Viewing Europe as a CDO

June 26, 2012  

Investors might be wary of buying some of the riskier traunches of this imaginary security.

By Adam Fisher

Investors have been following the European debt crisis closely for the last three years, and in the process, have been trying to form a context around which to base an investment thesis and strategy. As the crisis has played out, Europe looks more like one giant collateralized debt obligation than a unified political and monetary body.

Similar to how mortgage securities were frequently assembled before the financial crisis, the European CDO would be organized with multiple traunches, with the most creditworthy countries at the top of the capital structure, and the riskiest countries at the bottom.

The “senior secured” and top level traunche, i.e. first to get paid back, is Germany. It has been the reluctant lender of last resort to the peripheral countries, and with its fiscal prudence and industrious output, it deserves this distinction.
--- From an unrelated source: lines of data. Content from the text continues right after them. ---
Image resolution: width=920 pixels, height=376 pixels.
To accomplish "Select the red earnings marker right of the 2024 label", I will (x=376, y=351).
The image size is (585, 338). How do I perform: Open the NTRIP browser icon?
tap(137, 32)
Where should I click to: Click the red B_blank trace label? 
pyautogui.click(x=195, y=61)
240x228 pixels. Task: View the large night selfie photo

With a massive current account surplus and nearly 500 years of financial success, Dutch gilders probably belong in this category as well.
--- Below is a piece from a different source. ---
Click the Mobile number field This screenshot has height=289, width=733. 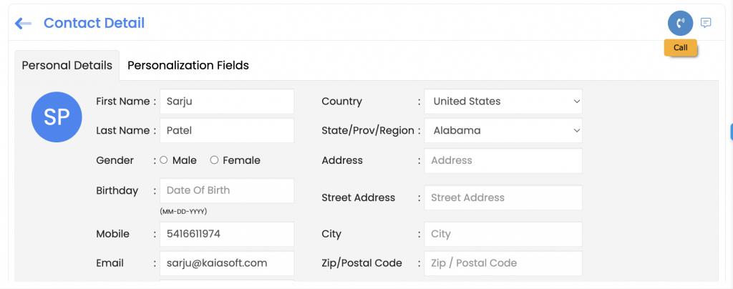click(226, 234)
The “senior unsecured” traunche, the next leg down from Germany and the Netherlands, would be France. Despite having one of the most productive private sectors in the world, France’s generous welfare programs have been parasitic in nature, and with the election of a new socialist President, that decades-long trend will likely continue.

Taking the place of the “senior mezzanine” traunche is Italy. Mezzanine debt usually matures in 3 years time – the average duration of the Italian bond market is about 4 years – consistent with the time frame for the European Central Bank’s Long Term Refinancing Option aimed at high debtor countries on the continent’s periphery. While riskier than its northern peers, Italy has a high overall debt level, but often runs a primary surplus. Its deficit consists mainly of debt servicing costs, so its solvency is tied to interest rates. While every debtor theoretically goes broke when an interest rate goes high enough, the LTRO program has kept rates low and southern countries like Italy solvent in the short term. This improves the probability to remain solvent in the longer term, as countries’ balance sheet improve the longer they are allowed to borrow at low rates.
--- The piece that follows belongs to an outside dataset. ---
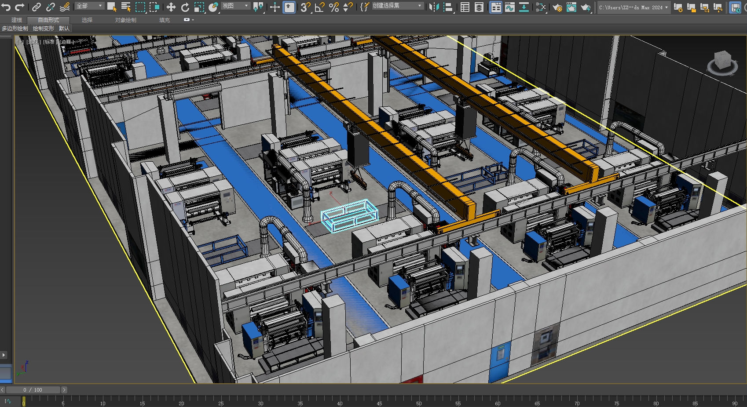Open the 全部 selection filter dropdown
The height and width of the screenshot is (407, 747).
point(89,6)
The “junior mezzanine” traunche belongs to Spain. Spain has access to the LTRO just like the others in its precarious state. But with the recent nationalization of Bankia and fear of a possible run on deposits, Spain might soon be downgraded to the equity traunche, the riskiest portion of the European CDO and first to take losses. Currently, Ireland and Portugal would fit the criteria for our CDO equity, and for reality’s sake – and investor safety – Greece is effectively out of the picture.

Given this construct and the constant negative headlines, investors might be wary of buying some of the riskier traunches of this imaginary security. However, investors need not take a completely directional view on eventual outcomes in Europe, nor should they given the daily volatility associated with the EU’s survival. Europe is traditionally self-financing and therefore operates in a closed system. The creditworthiness of one traunche is related to that of the other traunches. As the creditor/debtor debate between countries continues, the push/pull creates havoc – and opportunity – in markets.

Examples of how one might take advantage of this opportunity abound. With properly structured investments, investors can be agnostic to whether or not a country defaults. Sovereign bond markets, sovereign CDS markets, and even European bank debt (which is arguably quasi-sovereign) all reflect market biases and reveal conditional inconsistencies (i.e., conditioned upon one price, the equilibrium price of another cannot remain consistent).

In any case, the construct is dynamic in its parts, but surprisingly robust as a whole. It’s a zero-sum game and while it is difficult to predict what inconsistencies may result from the push/pull debate, the math associated with the subsequent corrections is a warm blanket in otherwise frigid markets.

Adam Fisher is co-founder and chief investment officer of Commonwealth Opportunity Capital, a global macro hedge fund in Los Angeles that manages more than $300 million.